All that should come back is the lines of the data below from the one containing "Site Map (579, 2334)" to the one containing "Live Vessel MYS", inclusive, exactly as they stand.

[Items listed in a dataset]
+--

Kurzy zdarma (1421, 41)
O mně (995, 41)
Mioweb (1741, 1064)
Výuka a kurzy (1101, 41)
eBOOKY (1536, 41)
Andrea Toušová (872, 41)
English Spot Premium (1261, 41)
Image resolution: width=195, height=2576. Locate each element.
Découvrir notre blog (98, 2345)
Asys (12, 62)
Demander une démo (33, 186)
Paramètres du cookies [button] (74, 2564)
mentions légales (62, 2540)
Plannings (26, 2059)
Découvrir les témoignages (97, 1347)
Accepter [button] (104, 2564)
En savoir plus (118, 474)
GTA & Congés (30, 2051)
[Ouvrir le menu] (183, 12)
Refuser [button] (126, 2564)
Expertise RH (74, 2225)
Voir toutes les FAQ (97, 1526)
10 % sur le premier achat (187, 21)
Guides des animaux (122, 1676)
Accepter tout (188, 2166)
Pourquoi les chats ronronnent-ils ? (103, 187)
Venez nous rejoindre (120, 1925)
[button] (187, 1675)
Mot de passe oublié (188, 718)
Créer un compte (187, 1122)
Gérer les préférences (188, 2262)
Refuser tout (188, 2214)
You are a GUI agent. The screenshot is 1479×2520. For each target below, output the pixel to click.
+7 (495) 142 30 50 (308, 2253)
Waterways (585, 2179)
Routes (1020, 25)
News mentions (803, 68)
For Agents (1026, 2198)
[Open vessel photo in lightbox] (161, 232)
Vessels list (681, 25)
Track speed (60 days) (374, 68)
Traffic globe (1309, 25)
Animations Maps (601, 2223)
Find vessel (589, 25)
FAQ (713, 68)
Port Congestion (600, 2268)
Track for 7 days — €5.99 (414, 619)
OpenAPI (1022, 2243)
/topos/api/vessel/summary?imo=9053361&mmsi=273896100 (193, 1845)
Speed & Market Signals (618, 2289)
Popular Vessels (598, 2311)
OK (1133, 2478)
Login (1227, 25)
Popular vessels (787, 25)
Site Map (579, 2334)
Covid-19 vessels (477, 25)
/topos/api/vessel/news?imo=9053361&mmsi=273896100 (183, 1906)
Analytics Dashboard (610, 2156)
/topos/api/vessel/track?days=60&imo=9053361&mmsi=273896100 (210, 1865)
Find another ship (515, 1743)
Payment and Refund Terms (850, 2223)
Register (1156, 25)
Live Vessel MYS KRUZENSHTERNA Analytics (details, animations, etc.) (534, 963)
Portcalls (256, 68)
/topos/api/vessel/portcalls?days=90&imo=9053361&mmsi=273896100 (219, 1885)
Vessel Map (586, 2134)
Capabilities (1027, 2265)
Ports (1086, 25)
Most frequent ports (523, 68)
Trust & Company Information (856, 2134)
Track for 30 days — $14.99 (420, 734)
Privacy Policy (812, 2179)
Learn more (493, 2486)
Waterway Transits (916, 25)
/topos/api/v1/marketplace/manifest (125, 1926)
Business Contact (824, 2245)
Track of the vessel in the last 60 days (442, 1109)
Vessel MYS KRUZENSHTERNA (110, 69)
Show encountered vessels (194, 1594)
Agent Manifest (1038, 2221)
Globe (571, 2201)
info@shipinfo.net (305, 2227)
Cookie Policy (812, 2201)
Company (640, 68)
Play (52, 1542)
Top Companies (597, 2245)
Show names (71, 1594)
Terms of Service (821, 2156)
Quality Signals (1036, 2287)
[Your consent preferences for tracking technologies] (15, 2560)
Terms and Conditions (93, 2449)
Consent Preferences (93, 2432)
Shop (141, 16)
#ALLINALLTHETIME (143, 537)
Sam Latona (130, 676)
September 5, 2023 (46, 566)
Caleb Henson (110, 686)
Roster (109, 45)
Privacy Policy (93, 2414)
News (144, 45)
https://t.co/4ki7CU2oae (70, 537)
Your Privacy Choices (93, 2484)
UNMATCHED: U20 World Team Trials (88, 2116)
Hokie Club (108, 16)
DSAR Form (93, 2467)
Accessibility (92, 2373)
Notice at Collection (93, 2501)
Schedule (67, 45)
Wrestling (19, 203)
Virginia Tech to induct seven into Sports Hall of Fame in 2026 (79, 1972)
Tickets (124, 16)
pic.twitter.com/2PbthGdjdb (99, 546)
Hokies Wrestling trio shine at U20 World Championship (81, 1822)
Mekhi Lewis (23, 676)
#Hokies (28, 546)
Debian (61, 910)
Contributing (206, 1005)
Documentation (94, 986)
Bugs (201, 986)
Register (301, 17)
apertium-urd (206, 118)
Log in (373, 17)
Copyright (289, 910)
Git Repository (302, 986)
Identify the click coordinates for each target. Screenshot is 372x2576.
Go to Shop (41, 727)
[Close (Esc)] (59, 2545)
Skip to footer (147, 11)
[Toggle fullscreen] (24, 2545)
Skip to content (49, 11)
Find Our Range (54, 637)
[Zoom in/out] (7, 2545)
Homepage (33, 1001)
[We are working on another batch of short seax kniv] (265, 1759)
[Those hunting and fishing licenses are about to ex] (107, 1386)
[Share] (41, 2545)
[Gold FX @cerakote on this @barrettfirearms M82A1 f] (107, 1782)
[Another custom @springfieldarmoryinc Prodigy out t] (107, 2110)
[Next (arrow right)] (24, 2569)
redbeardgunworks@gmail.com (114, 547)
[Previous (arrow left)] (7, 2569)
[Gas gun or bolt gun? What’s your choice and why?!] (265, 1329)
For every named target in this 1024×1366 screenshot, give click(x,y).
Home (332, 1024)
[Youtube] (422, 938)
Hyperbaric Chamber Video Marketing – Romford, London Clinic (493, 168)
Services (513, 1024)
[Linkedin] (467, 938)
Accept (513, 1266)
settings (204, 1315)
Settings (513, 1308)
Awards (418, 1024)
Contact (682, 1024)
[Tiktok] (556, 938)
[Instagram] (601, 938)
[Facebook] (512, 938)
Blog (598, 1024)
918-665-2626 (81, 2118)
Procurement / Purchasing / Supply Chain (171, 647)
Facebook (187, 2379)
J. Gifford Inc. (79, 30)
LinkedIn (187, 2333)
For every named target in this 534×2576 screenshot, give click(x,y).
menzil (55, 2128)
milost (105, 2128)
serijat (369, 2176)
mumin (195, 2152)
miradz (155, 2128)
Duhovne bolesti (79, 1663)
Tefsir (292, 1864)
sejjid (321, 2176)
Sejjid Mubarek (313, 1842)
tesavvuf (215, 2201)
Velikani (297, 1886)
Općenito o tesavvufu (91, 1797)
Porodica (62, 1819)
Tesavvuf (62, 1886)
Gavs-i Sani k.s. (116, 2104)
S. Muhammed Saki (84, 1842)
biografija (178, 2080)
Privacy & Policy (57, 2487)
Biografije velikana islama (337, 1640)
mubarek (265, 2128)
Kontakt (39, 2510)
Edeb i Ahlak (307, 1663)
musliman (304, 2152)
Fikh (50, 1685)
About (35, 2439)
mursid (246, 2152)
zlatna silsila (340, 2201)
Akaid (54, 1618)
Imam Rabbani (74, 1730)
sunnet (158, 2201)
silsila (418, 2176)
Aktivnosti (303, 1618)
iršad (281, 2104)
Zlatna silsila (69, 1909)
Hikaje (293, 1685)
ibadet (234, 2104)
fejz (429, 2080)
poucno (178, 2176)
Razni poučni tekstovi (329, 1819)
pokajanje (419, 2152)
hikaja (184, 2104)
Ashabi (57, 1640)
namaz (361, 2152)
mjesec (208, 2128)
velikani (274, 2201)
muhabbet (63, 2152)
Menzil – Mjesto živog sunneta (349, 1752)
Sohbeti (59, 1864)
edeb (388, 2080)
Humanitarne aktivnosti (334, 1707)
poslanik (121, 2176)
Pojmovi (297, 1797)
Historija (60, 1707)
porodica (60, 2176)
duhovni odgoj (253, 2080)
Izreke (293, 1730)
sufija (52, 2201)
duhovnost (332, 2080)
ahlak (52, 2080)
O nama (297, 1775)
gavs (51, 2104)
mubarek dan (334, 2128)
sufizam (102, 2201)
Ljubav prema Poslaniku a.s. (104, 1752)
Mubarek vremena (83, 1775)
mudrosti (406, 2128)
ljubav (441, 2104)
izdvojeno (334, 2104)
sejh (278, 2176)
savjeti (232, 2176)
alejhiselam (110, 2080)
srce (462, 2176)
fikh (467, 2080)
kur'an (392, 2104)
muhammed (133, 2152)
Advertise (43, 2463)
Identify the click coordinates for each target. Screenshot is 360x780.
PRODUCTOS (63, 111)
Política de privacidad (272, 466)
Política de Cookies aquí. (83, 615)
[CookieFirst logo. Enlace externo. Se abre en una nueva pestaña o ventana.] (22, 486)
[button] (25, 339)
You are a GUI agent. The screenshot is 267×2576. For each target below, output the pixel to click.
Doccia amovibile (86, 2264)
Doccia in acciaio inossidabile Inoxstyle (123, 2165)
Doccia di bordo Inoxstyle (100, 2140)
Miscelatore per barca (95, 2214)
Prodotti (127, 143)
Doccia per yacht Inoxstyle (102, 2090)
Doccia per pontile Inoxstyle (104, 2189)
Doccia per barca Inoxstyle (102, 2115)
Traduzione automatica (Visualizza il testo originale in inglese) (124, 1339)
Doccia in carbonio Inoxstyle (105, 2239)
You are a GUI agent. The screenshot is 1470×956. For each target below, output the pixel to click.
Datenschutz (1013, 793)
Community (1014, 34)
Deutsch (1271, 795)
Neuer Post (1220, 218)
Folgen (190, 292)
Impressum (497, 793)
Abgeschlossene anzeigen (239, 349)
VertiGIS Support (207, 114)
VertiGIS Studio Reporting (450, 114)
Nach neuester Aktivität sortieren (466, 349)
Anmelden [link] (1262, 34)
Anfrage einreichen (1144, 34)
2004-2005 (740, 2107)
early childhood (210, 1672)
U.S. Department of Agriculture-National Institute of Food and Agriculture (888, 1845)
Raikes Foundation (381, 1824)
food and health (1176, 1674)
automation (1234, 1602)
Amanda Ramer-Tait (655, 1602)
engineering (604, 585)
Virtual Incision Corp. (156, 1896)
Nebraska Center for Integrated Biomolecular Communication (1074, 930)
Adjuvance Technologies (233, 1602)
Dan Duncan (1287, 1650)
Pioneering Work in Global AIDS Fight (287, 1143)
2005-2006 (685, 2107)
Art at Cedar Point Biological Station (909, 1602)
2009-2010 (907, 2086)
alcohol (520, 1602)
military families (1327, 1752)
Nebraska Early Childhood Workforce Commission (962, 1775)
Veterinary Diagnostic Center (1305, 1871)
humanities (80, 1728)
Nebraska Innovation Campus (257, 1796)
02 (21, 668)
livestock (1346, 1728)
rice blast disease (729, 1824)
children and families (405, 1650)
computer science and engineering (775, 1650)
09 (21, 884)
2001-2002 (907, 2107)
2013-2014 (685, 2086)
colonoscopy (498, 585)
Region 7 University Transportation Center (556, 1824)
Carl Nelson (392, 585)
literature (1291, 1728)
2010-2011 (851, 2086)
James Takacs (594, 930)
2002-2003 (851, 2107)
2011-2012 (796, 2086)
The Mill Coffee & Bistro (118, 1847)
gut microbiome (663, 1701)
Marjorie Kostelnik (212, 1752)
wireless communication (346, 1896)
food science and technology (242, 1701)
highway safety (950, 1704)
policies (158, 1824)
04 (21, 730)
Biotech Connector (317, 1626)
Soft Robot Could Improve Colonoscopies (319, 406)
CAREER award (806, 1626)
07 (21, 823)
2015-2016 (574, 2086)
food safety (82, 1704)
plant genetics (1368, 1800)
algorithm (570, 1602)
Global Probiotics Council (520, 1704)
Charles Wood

+--

Exercise solution:
Site Map (579, 2334)
Covid-19 vessels (477, 25)
/topos/api/vessel/news?imo=9053361&mmsi=273896100 (183, 1906)
Analytics Dashboard (610, 2156)
/topos/api/vessel/track?days=60&imo=9053361&mmsi=273896100 (210, 1865)
Find another ship (515, 1743)
Payment and Refund Terms (850, 2223)
Register (1156, 25)
Live Vessel MYS KRUZENSHTERNA Analytics (details, animations, etc.) (534, 963)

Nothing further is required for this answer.